As I have written about previously on the Firefly blog, era defining entrepreneurs go beyond spotting a gap in the market and strive to impart social and economic development. In the noughties of the 19th century, women’s emancipation from traditional roles had evolved, with women of established wealth and social stature gaining unprecedented influence. The pilot episode introduced two contrasting female characters in this light that look set to have important roles in the store’s development as the series plays out. Avoiding politics and infidelity at the time of writing, Selfridge’s stated ambition was for “people to buy things they didn’t know they wanted”. Steve Jobs used this ethos to redefine Apple by pairing today’s seductive tech aesthetics of visual and functionality design. With the invention of choice, perceived value and convenience, the modern consumer culture was born.
More than pure sympathy for the suffragettes that had gone before, Selfridge realised this movement was the key to keeping customers in his new department store. There’s a scene in the pilot episode in one of the lavish restaurants and a window display plot line which Selfridges is still famous for today. The light bulb moment for his department store vision in London, it is now a mainstay in modern department stores is to promote his strategy of enticing customers in and keeping them there for as long as possible.

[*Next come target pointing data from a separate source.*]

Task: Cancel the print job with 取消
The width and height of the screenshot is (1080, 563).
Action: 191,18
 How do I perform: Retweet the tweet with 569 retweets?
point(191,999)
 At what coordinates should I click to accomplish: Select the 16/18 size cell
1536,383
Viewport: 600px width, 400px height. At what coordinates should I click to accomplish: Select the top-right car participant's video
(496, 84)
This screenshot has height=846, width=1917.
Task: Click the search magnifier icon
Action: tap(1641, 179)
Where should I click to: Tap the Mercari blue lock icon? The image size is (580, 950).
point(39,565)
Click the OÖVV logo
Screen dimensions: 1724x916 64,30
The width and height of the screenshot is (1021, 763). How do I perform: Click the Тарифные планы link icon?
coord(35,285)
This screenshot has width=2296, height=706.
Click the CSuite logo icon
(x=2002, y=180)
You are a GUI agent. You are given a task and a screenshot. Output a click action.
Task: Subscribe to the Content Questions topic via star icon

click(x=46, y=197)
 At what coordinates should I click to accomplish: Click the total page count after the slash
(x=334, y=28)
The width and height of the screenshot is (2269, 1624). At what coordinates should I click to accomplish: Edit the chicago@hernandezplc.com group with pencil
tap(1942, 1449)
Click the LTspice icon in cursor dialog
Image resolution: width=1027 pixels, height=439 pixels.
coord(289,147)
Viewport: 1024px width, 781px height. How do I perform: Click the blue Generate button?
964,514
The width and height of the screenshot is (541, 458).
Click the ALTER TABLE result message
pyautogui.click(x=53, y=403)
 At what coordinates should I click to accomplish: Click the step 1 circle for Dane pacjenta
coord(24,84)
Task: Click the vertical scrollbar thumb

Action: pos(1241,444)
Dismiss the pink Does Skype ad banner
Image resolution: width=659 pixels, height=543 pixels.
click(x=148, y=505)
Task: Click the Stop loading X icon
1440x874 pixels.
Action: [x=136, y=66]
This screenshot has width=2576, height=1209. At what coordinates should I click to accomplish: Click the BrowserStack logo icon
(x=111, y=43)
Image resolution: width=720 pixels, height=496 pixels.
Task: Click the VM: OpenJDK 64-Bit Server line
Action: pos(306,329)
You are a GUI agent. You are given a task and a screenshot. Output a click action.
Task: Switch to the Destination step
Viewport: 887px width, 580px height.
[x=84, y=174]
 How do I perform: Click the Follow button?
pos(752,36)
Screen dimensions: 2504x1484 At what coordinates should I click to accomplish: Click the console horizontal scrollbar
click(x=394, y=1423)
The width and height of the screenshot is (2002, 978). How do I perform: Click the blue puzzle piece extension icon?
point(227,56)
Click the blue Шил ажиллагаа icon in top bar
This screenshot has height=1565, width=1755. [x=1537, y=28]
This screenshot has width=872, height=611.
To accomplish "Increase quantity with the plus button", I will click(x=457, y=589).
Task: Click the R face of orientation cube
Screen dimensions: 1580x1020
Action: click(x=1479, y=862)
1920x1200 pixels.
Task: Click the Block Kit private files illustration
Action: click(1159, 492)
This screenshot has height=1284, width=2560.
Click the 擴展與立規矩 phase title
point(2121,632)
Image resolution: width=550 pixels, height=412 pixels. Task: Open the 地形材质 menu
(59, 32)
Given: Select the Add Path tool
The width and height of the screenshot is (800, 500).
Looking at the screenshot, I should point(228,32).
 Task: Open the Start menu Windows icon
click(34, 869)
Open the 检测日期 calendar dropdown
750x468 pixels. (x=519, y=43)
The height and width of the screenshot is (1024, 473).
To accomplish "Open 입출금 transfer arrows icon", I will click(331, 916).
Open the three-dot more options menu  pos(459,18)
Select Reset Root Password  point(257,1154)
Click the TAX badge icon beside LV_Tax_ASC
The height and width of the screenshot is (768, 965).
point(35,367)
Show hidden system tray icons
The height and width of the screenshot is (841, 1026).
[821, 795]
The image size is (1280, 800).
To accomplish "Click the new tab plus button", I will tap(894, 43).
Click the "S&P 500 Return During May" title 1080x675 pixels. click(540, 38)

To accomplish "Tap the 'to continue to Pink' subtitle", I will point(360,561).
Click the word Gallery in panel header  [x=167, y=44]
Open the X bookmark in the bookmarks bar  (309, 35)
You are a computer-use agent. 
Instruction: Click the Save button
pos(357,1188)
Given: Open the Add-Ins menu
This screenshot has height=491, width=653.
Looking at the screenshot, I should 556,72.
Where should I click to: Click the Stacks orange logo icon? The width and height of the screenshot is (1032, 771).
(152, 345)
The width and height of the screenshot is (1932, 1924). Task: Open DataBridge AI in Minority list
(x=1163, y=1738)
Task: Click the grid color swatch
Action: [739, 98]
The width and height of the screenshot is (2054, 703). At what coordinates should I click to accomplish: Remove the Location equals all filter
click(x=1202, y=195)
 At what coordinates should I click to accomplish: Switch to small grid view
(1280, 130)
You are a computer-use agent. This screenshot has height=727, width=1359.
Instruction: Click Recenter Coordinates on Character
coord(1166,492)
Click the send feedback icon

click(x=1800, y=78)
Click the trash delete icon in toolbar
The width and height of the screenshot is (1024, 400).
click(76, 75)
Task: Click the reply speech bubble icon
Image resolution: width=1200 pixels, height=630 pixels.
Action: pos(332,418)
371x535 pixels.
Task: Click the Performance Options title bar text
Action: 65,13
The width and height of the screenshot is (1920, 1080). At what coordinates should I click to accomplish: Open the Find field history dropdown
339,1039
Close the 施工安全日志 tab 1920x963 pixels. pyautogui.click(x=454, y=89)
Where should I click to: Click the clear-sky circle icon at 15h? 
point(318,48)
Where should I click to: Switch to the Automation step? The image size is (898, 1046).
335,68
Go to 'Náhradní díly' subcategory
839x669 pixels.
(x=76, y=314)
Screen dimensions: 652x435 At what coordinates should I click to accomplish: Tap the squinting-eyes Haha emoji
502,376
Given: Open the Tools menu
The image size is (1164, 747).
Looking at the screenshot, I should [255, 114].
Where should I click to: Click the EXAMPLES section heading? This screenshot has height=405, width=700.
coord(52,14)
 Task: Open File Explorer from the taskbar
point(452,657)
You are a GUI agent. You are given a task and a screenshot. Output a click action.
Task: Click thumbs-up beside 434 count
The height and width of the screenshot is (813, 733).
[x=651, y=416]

Selfridges’ technology footprint is also notable. We’ve been treated to a revolutionary sprinkler system already and Selfridge also saw the importance of the telephone in customer service. Dialling ‘1’ meant anyone in the UK would be connected to Selfridges’ telephone operators. He also submitted planning permission for a Tube station to be built under his store. While that didn’t come to fruition, the world’s hyper luxury department stores and shopping centres of today all have this infrastructure built in to their blueprints.
Having worked in retail PR for half of my professional career, I have always admired the Selfridges brand and shopping experience, but knew little of its heritage as a location for pioneering commerce. In the past, if I wanted a heritage shopping experience in London I would seek out the creaking floorboards of nearby Liberty’s. Last weekend I decided it was time for a trip to Selfridges to look for the first time at what remains of Harry’s vision for his department store when he moved to the UK from America in 1907. I didn’t come away with many shopping bags, but at least Mr Selfridge can take comfort that I’ll now be talking more about his brand as well as participating in the costume period office banter.